My husband handed me a card that said, “To my awesome wife on Mother’s Day: You should just relax and take it easy today. I’ll take care of everything around the house!!!”
Inside: You can fix it all tomorrow.
He knows me so well. I’m a fixer.
My son came to give me one last Mother’s Day hug and he said, “Did you have a nice day Mom? I’m sorry we fought a little. Did you get what you wanted? ” I said, That’s life, honey. Yes, I got what I wanted–all of you.
He left my room and I remembered a conversation from a long time ago that changed parenting for me.
Friend: “Do you know what your kids want?
Me: “Besides cell phones?”
Friend: “Your kids want you.”
“When they say ‘Mom, watch me,’ they just want you. When they pull you away from whatever you are doing, it’s because they want you.”
I sat there, both convicted and freed by her words. They jolted my heart awake. My kids don’t need me to fix their problems, they don’t need me to provide more stuff or help them try and keep up with everyone else. I thought back to the times when I was asked to “Take a look at this,” and I was too busy to stop what I was doing. I vowed from that day forward to be present in the moment as much as I possibly could.
“God, I realize they need me, but even more, they need You. I need You because this mothering thing is awesome and hard. When I look back, I won’t remember the days. I will remember the moments. And I’m thankful for that because, believe me, there are days I don’t want to remember!”
I do want to remember the drive on the way to school this morning. The way my daughter laughed. The moment she opened up and shared her heart. The way our hearts connected. Those treasured moments make up for the rest of the day with the exaggerated eye rolls and exasperated sighs. It’s all part of this job.
Instead of asking myself “Is her room clean? Did he ace that test?” I’m asking “Did I connect with them in a way that I will remember twenty years from now? Did I listen when she called my name four times? Did our hearts meet for a brief moment? Did he know that even when I couldn’t fix the problem, I was there for him?”
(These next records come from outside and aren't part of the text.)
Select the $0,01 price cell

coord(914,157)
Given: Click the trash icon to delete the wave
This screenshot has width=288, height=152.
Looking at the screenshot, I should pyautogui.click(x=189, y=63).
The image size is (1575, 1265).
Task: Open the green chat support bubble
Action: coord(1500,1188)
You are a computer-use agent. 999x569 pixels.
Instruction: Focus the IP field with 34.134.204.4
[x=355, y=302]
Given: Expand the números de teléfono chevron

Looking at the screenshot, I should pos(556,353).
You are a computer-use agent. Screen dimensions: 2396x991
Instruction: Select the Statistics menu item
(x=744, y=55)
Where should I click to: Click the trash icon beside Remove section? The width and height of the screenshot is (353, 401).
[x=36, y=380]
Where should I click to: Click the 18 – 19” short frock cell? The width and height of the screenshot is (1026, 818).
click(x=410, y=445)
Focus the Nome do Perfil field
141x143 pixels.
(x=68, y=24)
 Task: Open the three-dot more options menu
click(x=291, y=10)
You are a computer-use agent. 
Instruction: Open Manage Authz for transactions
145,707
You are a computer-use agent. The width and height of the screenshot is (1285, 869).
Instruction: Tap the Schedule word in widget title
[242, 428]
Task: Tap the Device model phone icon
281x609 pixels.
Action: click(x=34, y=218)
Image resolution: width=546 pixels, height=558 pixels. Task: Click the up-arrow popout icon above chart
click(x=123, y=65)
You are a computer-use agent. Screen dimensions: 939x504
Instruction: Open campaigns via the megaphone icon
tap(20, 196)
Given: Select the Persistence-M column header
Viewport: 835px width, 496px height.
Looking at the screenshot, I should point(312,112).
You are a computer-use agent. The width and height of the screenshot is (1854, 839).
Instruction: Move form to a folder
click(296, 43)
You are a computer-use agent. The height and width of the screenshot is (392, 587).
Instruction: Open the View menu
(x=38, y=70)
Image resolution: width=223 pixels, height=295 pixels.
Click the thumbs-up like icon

At my house, rooms are still messy, floors are still sticky, and laundry still piles up. After all these years as a mother, I’ve accepted the fact that there will be good and bad days. I lose my cool, pick my battles, and say a lot of I’m sorrys. But in a few years, when my house is quiet and my children are gone, I will be able to recall the precious minutes when I stopped everything and just loved them because that’s what God wants me to do.
So, on this day after Mother’s Day remember this:
You are loved, even when they don’t say it.
You are appreciated, even when they don’t show it.
You are not forgotten, even when they seem to forget you the day after.
You are important, even when you don’t feel it.
You are shaping and molding and influencing your children for eternity, even when you mess up. Especially then, because they are watching the way you serve and love them anyway.
You are what your kids want—more than anything you can give them, they just want you.
Moms–when the flowers wilt and the chocolate is gone, when the homemade cards are put away, don’t ever forget that your small, everyday faithfulness is changing your kids’ world.
Especially the day after Mother’s Day.